---- Recorded information

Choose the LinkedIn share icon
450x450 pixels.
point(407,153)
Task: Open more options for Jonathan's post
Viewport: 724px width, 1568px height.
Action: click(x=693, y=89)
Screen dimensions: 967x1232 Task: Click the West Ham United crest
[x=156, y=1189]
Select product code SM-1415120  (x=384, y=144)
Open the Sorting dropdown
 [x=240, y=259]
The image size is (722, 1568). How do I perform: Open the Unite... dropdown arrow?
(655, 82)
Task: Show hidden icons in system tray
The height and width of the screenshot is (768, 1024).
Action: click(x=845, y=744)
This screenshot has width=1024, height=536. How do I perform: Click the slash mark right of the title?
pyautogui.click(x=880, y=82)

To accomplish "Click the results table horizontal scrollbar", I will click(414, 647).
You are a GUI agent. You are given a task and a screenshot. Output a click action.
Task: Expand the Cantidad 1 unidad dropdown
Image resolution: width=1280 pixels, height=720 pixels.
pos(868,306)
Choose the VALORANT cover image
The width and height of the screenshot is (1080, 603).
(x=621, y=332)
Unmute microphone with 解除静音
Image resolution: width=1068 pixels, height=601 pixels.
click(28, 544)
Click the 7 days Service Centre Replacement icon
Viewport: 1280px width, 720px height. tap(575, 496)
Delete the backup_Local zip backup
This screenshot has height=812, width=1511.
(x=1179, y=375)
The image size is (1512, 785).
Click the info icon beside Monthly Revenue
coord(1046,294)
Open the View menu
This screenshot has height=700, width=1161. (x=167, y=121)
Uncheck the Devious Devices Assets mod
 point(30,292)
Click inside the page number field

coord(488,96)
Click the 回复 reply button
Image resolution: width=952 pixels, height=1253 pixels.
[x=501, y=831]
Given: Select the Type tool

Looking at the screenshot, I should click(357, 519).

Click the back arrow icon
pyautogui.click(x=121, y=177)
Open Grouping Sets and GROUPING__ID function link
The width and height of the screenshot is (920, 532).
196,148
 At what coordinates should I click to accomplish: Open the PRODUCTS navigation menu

--------

To be done:
Write out all the records above again, substituting "drop-down menu" for each "dropdown" and leaving everything else unchanged.

Result of the task:
Choose the LinkedIn share icon
450x450 pixels.
point(407,153)
Task: Open more options for Jonathan's post
Viewport: 724px width, 1568px height.
Action: click(x=693, y=89)
Screen dimensions: 967x1232 Task: Click the West Ham United crest
[x=156, y=1189]
Select product code SM-1415120  (x=384, y=144)
Open the Sorting drop-down menu
 [x=240, y=259]
The image size is (722, 1568). How do I perform: Open the Unite... drop-down menu arrow?
(655, 82)
Task: Show hidden icons in system tray
The height and width of the screenshot is (768, 1024).
Action: click(x=845, y=744)
This screenshot has width=1024, height=536. How do I perform: Click the slash mark right of the title?
pyautogui.click(x=880, y=82)

To accomplish "Click the results table horizontal scrollbar", I will click(414, 647).
You are a GUI agent. You are given a task and a screenshot. Output a click action.
Task: Expand the Cantidad 1 unidad drop-down menu
Image resolution: width=1280 pixels, height=720 pixels.
pos(868,306)
Choose the VALORANT cover image
The width and height of the screenshot is (1080, 603).
(x=621, y=332)
Unmute microphone with 解除静音
Image resolution: width=1068 pixels, height=601 pixels.
click(28, 544)
Click the 7 days Service Centre Replacement icon
Viewport: 1280px width, 720px height. tap(575, 496)
Delete the backup_Local zip backup
This screenshot has height=812, width=1511.
(x=1179, y=375)
The image size is (1512, 785).
Click the info icon beside Monthly Revenue
coord(1046,294)
Open the View menu
This screenshot has height=700, width=1161. (x=167, y=121)
Uncheck the Devious Devices Assets mod
 point(30,292)
Click inside the page number field

coord(488,96)
Click the 回复 reply button
Image resolution: width=952 pixels, height=1253 pixels.
[x=501, y=831]
Given: Select the Type tool

Looking at the screenshot, I should click(357, 519).

Click the back arrow icon
pyautogui.click(x=121, y=177)
Open Grouping Sets and GROUPING__ID function link
The width and height of the screenshot is (920, 532).
196,148
 At what coordinates should I click to accomplish: Open the PRODUCTS navigation menu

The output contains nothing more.